> **WRITTEN TASKS**:
(a) Summarize the article about the Pendlebury Library's RFID technology in two sentences.
(b) Reproduce the passage of the article about the Pendlebury Library's RFID technology from "self issue no" to "off the alarm.".

> **SELECTED TEXT**:
========

Good vibrations

What does the Pendlebury Library have in common with Coldplay, international air travel and the escalators on the Central Line?  The answer is that we’re bringing in Radio Frequency Identification technology (RFID) to improve your experience of using our services!

A spectacular example of RFID in action at Coldplay’s 2012 concert at the Emirates Stadium, where ticket holders were given ‘Xylobands’ – LED-illuminated wristbands activated using a radio signal.

The recent changes around the Library are not quite as flamboyant as this, but anyone who has borrowed a book in the past few months may already be aware of extra paraphanalia at the issue desk.  You might have noticed the ‘items in transit’ signs and even heard mysterious beeping amongst the shelves as we have been tagging our stock.  All this preparation is to enable the introduction of self-issuing by the end of the year.

self issue no people

The issue pad can identify several items at once. Photo hb281.

At the moment, our automated circulation system recognises most Library items when the barcodes stuck to the covers are scanned individually.  Under the new system, information identifying a book or score is now stored in a tag fixed to each item.  The RFID issue pad emits a radio signal that searches for these tags.  When one comes within range, the signal hits it, ‘awakens’ the tag, and provides the power for the tag to respond with the required information.  This means there is no need for a ‘line-of-sight’ scanner, and several books can be checked out instantly by placing them in a stack on the issue pad.  This pad also controls security settings, so you will be able to leave the library faster without your issued books setting off the alarm.

========

> **PROVIDED DATA**:
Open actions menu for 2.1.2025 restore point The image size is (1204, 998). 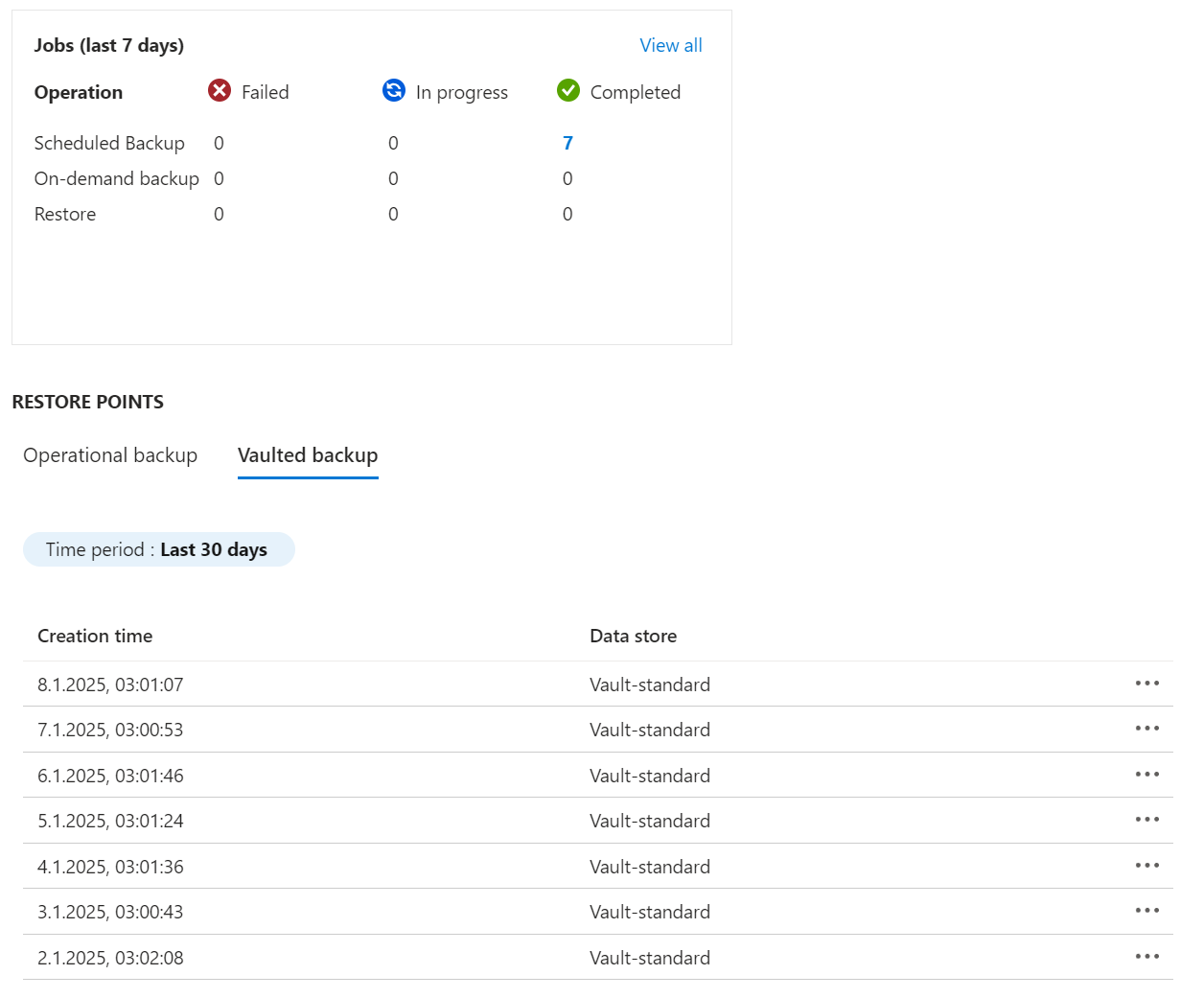pyautogui.click(x=1146, y=957)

========

> **RESPONSES PER TASK**:
(a) The Pendlebury Library is introducing Radio Frequency Identification (RFID) technology, and it has been tagging its stock to prepare for self-issuing by the end of the year. Each item now carries a tag holding its identifying information, which the issue pad's radio signal powers so it can respond, letting several books be checked out at once without a line-of-sight scanner while the pad also controls security settings.

(b)
self issue no people

The issue pad can identify several items at once. Photo hb281.

At the moment, our automated circulation system recognises most Library items when the barcodes stuck to the covers are scanned individually.  Under the new system, information identifying a book or score is now stored in a tag fixed to each item.  The RFID issue pad emits a radio signal that searches for these tags.  When one comes within range, the signal hits it, ‘awakens’ the tag, and provides the power for the tag to respond with the required information.  This means there is no need for a ‘line-of-sight’ scanner, and several books can be checked out instantly by placing them in a stack on the issue pad.  This pad also controls security settings, so you will be able to leave the library faster without your issued books setting off the alarm.